La verdad, es que no tengo muchas ganas de escribir. No tengo ninguna. Pero
me duele no recordar lo buenos momentos y en esta carrera los hubo y quizá al
final. No me voy a extender en narrar lo siempre narrado: pocos corredores
(varias carreras en la bahía han hecho que no nos multipliquemos), rozando los
700 (esta carrera merece 1500). Ruta algo variada a anteriores ediciones con
mucho en carril bici para no cortar calles. Luego lo mismo. Sin mucho calor,
con algo de humedad y una meta fantástica.
Aproveché para remojarme los pies en el caño. La temperatura no era nada
fria. Y luego me invitaron a una cerveza y media.

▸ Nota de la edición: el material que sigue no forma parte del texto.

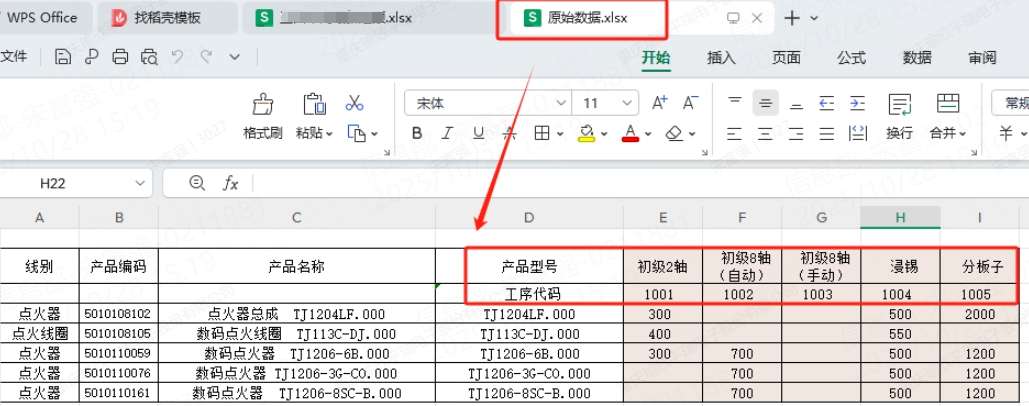The image size is (1029, 406).
Task: Click the Print icon
Action: [121, 57]
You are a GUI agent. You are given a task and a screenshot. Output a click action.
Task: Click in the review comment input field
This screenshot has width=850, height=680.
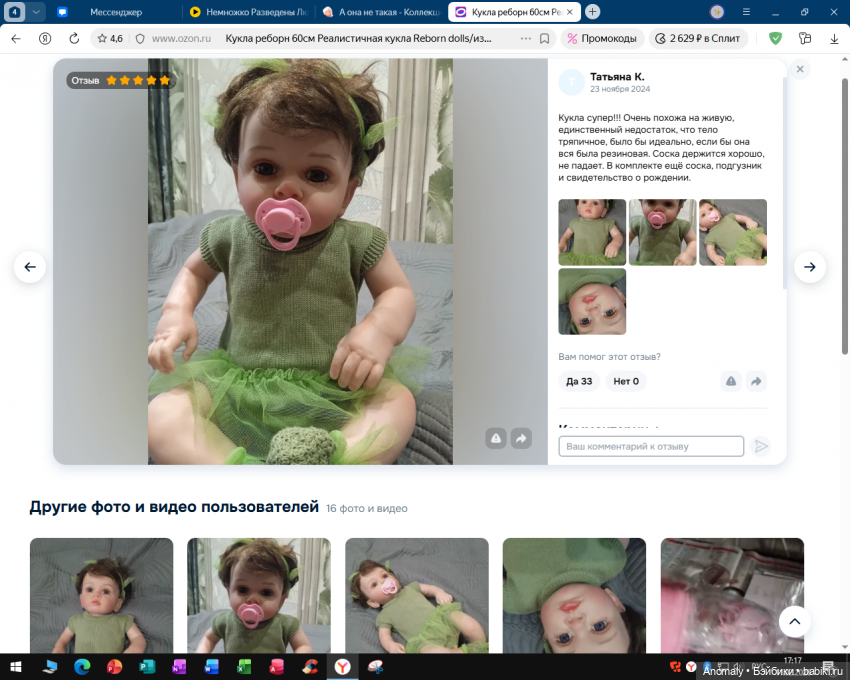coord(651,446)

Y ahí lo bueno de la jornada. Pues por un motivo u otro no tengo
posibilidades de disfrutar del tercer tiempo de las carreras. Muchos lo hacen,
e incluso un cuarto tiempo que incluye comilona en algún restaurante cercano a
la meta. Como iba diciendo unos magníficos corredores me invitaron a una caña
mientras me contaban anécdotas de sus carreras. Una allí con un grupo de
corredores, otra allá con mucha lluvia... sus años corriendo por España y por
el mundo dan para libros, dan para narrar y narrar aventuras. Y aprendes de
ellos a como ver que las marcas, los puestos dan igual. Lo que importa es la
meta, es estar en ella y poder luego narrarla. Ellos pasaron la noche anterior
de reunión de amigos hasta las 3. Yo, hasta la 1. Sin quejarnos, las usamos de
excusa. Sin quejarnos la contamos para repetirla. Desaparecen ideas políticas, económicas,
religiosas. Nos convertimos en corredores, y lo común lo disfrutamos. Hicimos
chistes sobre las carreras en la otra vida. ¿Y correremos todos en la misma
categoría? ¿Quién repartirá los dorsales? ¿Allí habrá cuestas? Mientras llega,
corramos en la tierra. Mientras llega, sumemos recuerdos agradables para
superar los desagradables. Corro a meta de cada carrera esperando recoger ese recuerdo que me contrapese los otros.